Прошел час, а Генри продолжал исполнять свои прихоти. В голове у него словно звенели струны. Собственное поведение казалось ему странным, чуть ли не патологическим, но подчиняться каждому звуку и каждому трепету этих струн было для него облегчением и отдыхом. Из прихоти он купил Дорис коробку шоколада за 15 долларов. Другая его прихоть заставила ее гневно вскинуть подбородок. Третья — наделила ее игрушечной обезьянкой и коробкой печенья из венской кофейни на Сентрал Парк Саут.

Они долго сидели за кофе со взбитыми сливками в экзотической атмосфере иностранной кофейни, и тут Уилоком овладел новый каприз: он уже не хотел разыгрывать из себя кого-то перед Дорис или чего-нибудь от нее добиться, он просто смотрел на нее. Он глядел ей прямо в лицо и изучал его; видел его ребячливость, детскую неприступность, которая была только безотчетной и ненадежной защитой от него, а под этой неприступностью — скрытое разочарование девушки, которая притворяется, что ей безразлично, ухаживают ли за ней или нет. А под всем этим таилась скука, скука ребенка, который ждал чего-то необыкновенного, боялся, вдруг оно не случится, и теперь, почти совсем разуверившись, хочет в повседневных, избитых переживаниях найти что-нибудь, что могло бы его утешить и вознаградить. Таким было лицо Дорис. Но глаза у нее были мудрые. Они как будто не имели ничего общего с лицом. Они казались произведением искусства. Напрасно Генри себя убеждал, что они «как студень», что это «слизняки, студенистая масса, противная на ощупь», все же они оставались непостижимыми, бездонными, обособленными, жили своей жизнью, думали свои думы и повелевали.

— Вы милый ребенок, — сказал он ей вдруг. — Почему же вы хотите, чтобы я скверно с вами поступил?

— Боже мой, — испуганно вскрикнула она, — откуда вы это взяли?

— Нет, я не то хотел сказать. Я хочу сказать, почему вы непременно ждете от меня чего-то гадкого? Это вам щекочет нервы? И почему вы разочаровались, увидев, что я не такой?

— Не понимаю, с чего вы это взяли. Толкуете что-то, я даже не пойму — что.

— Вы сами раскрыли мне свои мысли, я прочел их у вас на лице.
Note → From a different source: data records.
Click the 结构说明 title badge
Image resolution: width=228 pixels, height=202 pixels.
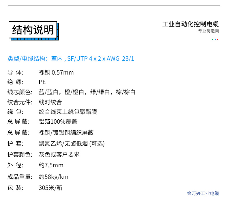click(x=33, y=30)
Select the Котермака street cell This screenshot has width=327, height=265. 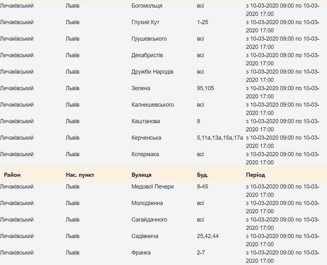(145, 154)
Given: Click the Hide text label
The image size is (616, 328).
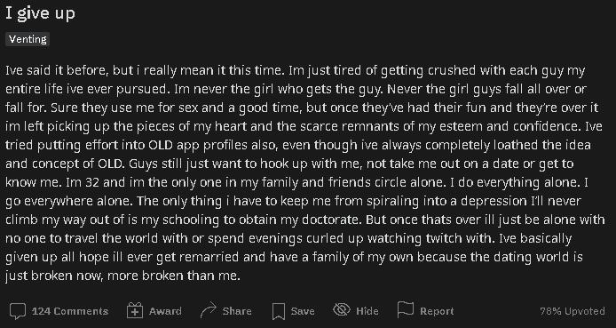Looking at the screenshot, I should (x=367, y=311).
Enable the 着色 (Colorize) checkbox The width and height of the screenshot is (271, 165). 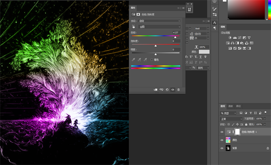[152, 60]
Но вы ребенок и не знаете, что такое развращенность. Может быть, именно поэтому вам и хочется увидеть, поиграть этим, вы ведь не знаете, с чем играете.

— Вы что-то для меня слишком глубоки, мистер. Как это вы сразу сумели отрастить себе бороду?

— Нет, — вскрикнул он, озаренный внезапной мыслью. — Это вы слишком глубоки для меня. Вы любовная песнь, которую я не способен ни понять, ни услышать, я, как глухой, чувствую лишь ее вибрацию в ушах.

— Любовная песнь? Тра-ля-ля? — И она игриво покрутила пухлыми детскими пальчиками в воздухе.

— Вы гадкая. — Он нагнулся к ней. На лице его блуждала еле приметная улыбочка. Глаза были жестки и оживленно блестели. — Ведь вы на самом деле гадкая, злая и испорченная, отравленная и ядовитая самка, с губами, как когти, и со смертоносной слюной во рту.